GOAL OF THE EXERCISE: Each line from the one that contains "Task: Click Get" down to the last line of the material should be retyped exactly as it stands.

SUPPLIED RECORDS:
┏━━

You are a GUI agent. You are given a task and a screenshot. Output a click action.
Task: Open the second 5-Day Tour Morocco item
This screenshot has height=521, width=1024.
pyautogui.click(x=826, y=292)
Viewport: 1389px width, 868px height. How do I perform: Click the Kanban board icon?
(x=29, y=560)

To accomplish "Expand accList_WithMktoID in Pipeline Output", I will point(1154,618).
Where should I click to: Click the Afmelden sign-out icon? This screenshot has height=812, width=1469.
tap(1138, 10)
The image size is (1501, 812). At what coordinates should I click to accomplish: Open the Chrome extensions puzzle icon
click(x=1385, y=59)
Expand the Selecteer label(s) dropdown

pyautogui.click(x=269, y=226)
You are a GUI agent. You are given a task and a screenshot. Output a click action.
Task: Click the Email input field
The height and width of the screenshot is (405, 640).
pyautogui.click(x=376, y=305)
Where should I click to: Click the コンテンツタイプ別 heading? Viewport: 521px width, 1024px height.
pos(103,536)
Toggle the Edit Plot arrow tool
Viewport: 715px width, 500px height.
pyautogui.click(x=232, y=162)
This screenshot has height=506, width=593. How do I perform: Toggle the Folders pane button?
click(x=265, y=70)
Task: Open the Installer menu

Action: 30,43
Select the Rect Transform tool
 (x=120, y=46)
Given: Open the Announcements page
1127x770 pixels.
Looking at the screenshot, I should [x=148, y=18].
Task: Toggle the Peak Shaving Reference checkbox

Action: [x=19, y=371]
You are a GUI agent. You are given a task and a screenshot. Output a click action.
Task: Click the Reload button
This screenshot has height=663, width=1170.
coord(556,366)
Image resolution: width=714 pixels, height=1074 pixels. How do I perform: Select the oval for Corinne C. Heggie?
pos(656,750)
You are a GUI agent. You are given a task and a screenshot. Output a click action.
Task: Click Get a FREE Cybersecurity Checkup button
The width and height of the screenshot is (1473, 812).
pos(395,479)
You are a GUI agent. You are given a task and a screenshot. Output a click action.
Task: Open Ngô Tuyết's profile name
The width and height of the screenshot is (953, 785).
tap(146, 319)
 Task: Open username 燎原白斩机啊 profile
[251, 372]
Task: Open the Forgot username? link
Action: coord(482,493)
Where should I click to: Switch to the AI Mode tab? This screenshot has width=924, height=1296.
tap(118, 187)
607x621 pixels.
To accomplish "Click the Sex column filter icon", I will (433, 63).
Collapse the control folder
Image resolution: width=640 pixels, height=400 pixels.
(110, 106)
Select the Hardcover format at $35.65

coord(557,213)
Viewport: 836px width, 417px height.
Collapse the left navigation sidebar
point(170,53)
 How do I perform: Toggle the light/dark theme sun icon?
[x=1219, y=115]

┗━━

ANSWER SPACE:
Task: Click Get a FREE Cybersecurity Checkup button
The width and height of the screenshot is (1473, 812).
pos(395,479)
You are a GUI agent. You are given a task and a screenshot. Output a click action.
Task: Open Ngô Tuyết's profile name
The width and height of the screenshot is (953, 785).
tap(146, 319)
 Task: Open username 燎原白斩机啊 profile
[251, 372]
Task: Open the Forgot username? link
Action: coord(482,493)
Where should I click to: Switch to the AI Mode tab? This screenshot has width=924, height=1296.
tap(118, 187)
607x621 pixels.
To accomplish "Click the Sex column filter icon", I will (433, 63).
Collapse the control folder
Image resolution: width=640 pixels, height=400 pixels.
(110, 106)
Select the Hardcover format at $35.65

coord(557,213)
Viewport: 836px width, 417px height.
Collapse the left navigation sidebar
point(170,53)
 How do I perform: Toggle the light/dark theme sun icon?
[x=1219, y=115]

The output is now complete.